Macarrão com molho branco de brócolis. Resolvi cozinhar naquela noite chuvosa e relativamente fria, bem do jeito que eu gostava. Peguei o melhor (e único) vinho que eu tinha e aproveitei minha própria companhia. Há muito tempo que eu não fazia isso, pois estava constantemente preocupado com o trabalho. Mas decidi que naquela noite seria diferente. E foi, mas não como planejado.
Batidas na porta. Quem poderia ser? Eu definitivamente não estava esperando visitas. Revirando os olhos e bufando por causa dessa surpresa, levantei-me da cadeira e fui em direção à porta. Pelo olho mágico, não enxerguei nada. Com receio, abri a porta ao mesmo tempo que minha outra mão buscava meu taco de beisebol que ficava do lado; mas era apenas uma criança. Uma pequena mocinha usando uma capa de chuva rosada. Sem muita reação, perguntei-a se precisava de ajuda.
"Moço, o carro da minha mamãe estragou e a chuva tá ficando forte. Você pode nos ajudar!?" - disse a criança, com um ar de óbvio desespero.
Mas antes que eu pudesse responder, ouvi a voz de uma mulher chamando "Clara! Clara!". Quando avistei a mulher, não pude acreditar. Era Débora, uma ex-namorada da época da faculdade. Pude ver a reação dela quando se deu conta de que era eu: uma mistura de alívio por ser um conhecido e desprezo por ser um ex-namorado. Não terminamos da melhor forma.

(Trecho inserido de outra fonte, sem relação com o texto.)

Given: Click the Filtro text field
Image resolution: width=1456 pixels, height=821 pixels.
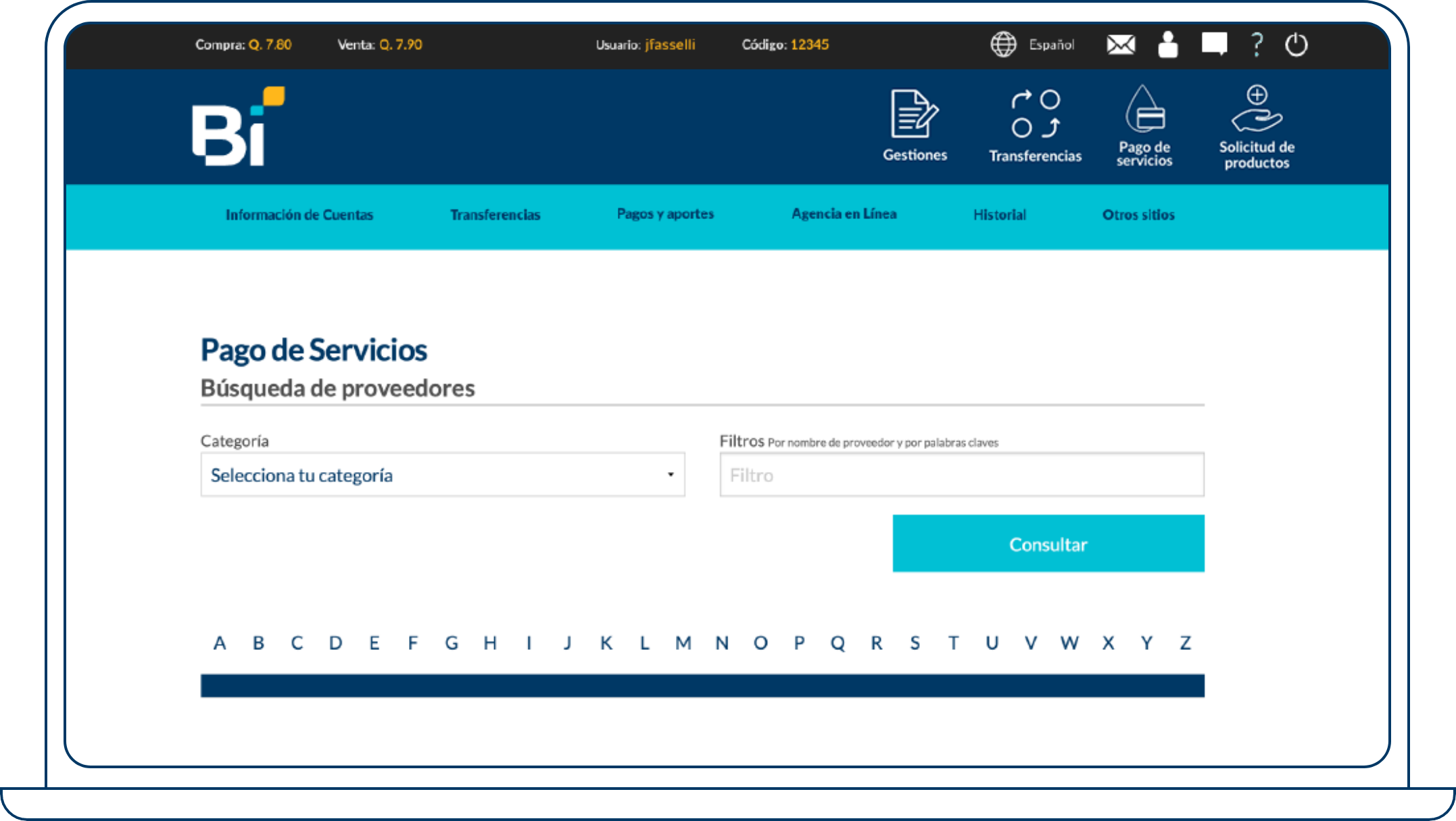Looking at the screenshot, I should click(x=961, y=475).
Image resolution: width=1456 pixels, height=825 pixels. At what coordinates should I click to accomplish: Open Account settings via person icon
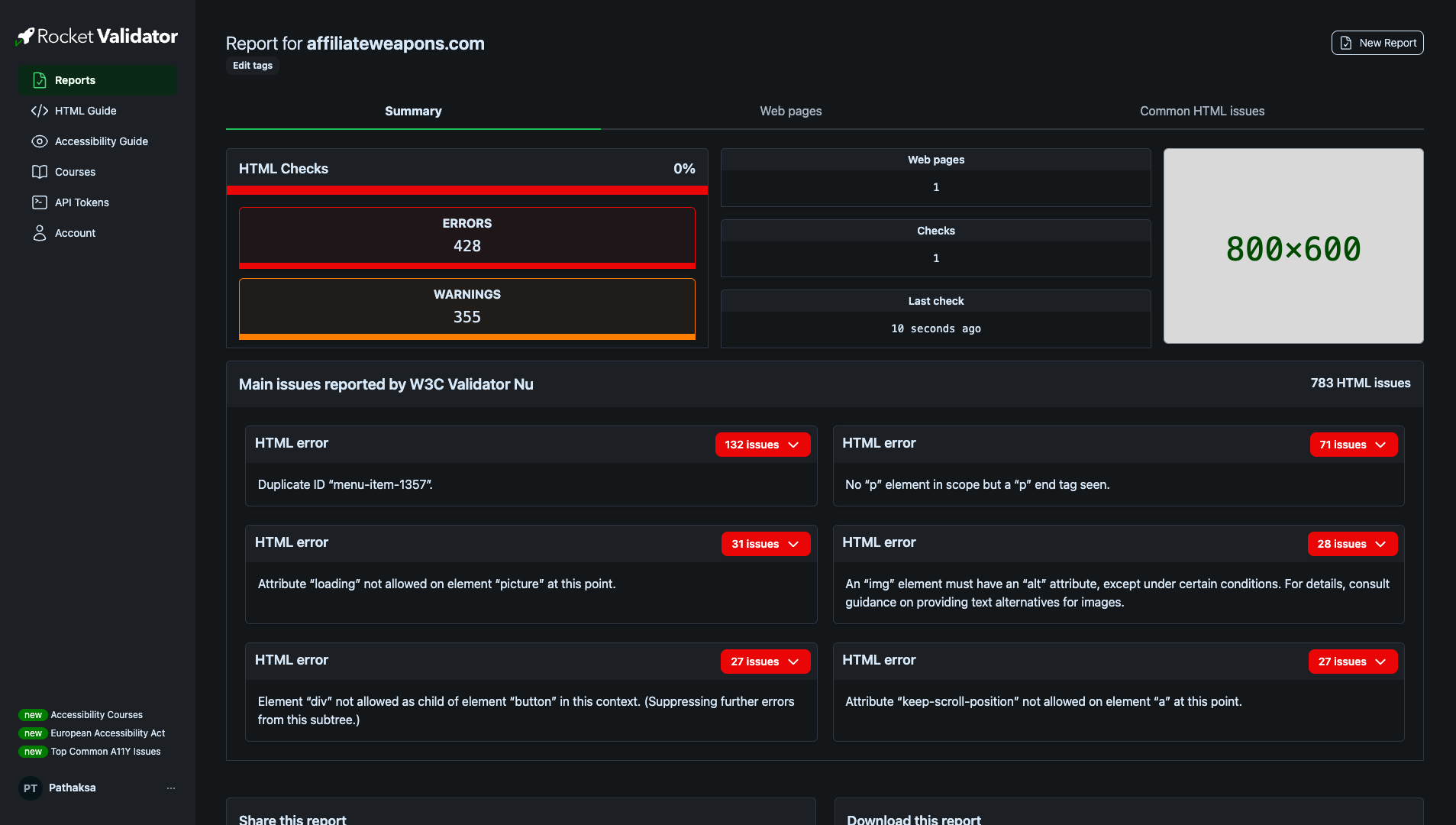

Ela chega até nós, coloca suas mãos nos ombros de sua filha como quem estaria se preparando para impedi-la de uma próxima fuga. Nós dois dissemos "oi" ao mesmo tempo e com a mesma entonação de surpresa, seguidos de um sorriso amarelo.
- "Desculpa, eu falei pra ela ficar no carro, mas ela saiu correndo". - disse ela de modo ligeiramente ríspido, enquanto olhava para a menina, que fez cara de cachorro coitado e olhou para o chão.
- "Sem problemas, eu não tinha planejado nada de especial para esta noite".
- "Então, não querendo incomodar mais, mas por acaso você não aprendeu nada sobre carros nesses últimos 8 anos?" - perguntou ela, dando uma risada.
- "Infelizmente não... Mas entrem, vocês estão ensopadas e a chuva não parece que vai dar trégua tão cedo. Pode usar meu telefone para chamar o guincho... Ou alguém que saiba algo sobre carros".
Ela riu e agradeceu. A menina também agradeceu. As duas entraram e peguei toalhas para elas. Para Clara, peguei uma toalha que ganhei quando tinha 12 anos e nunca mais tinha usado, mas ainda estava em bom estado e, por algum motivo, nunca consegui me desfazer dela. Era uma toalha do Homem-Aranha, que era meu super-herói favorito quando eu ainda lia histórias em quadrinhos.
- "Eu AMO o Homem-Aranha!" - disse ela, em tom enfático.
- "Mesmo?" - perguntei. "Se quiser, pode ficar com a toalha".
Antes que sua mãe pudesse dizer que não, Clara me abraçou e me agradeceu inúmeras vezes.
- "Nossa, nunca pensei que você iria se desfazer dessa toalha" - disse Débora.
- "É, nem eu. Mas já estava na hora".
Conversamos a noite inteira, relembrando histórias antigas de nossa época juntos e contando outras que tinham acontecido durante esses 8 anos sem contato. Enquanto isso, Clara acabou dormindo no sofá. Nos distraímos tanto que ela até esqueceu de chamar o guincho.
Eu pensei que seria uma noite desagradável depois de convidá-las para entrar, pois houve muita mágoa após o término, de ambas as partes. Mas acredito que, naquela noite, conseguimos deixá-las de lado, mesmo sem termos tocado em assuntos delicados para nós.
Eram 6:30h da manhã e Clara acorda com nossas gargalhadas. Nesse momento, Débora se dá conta de que não chamara o guincho. Ela pede desculpas (com certeza desnecessárias), pega o telefone e liga. Após a chegada do guincho, as duas me agradecem, Débora se desculpa novamente e me dá um beijo levemente demorado na bochecha. Uma parte minha queria beijar sua boca e eu pude sentir uma breve hesitação dela, como se tivesse pensado o mesmo que eu.
Seria uma noite tranquila comigo mesmo, mas acabou se tornando em uma das melhores noites que tive nos últimos anos. E agora, será que ligo para ela ou deixo nossa história terminar assim, de forma leve?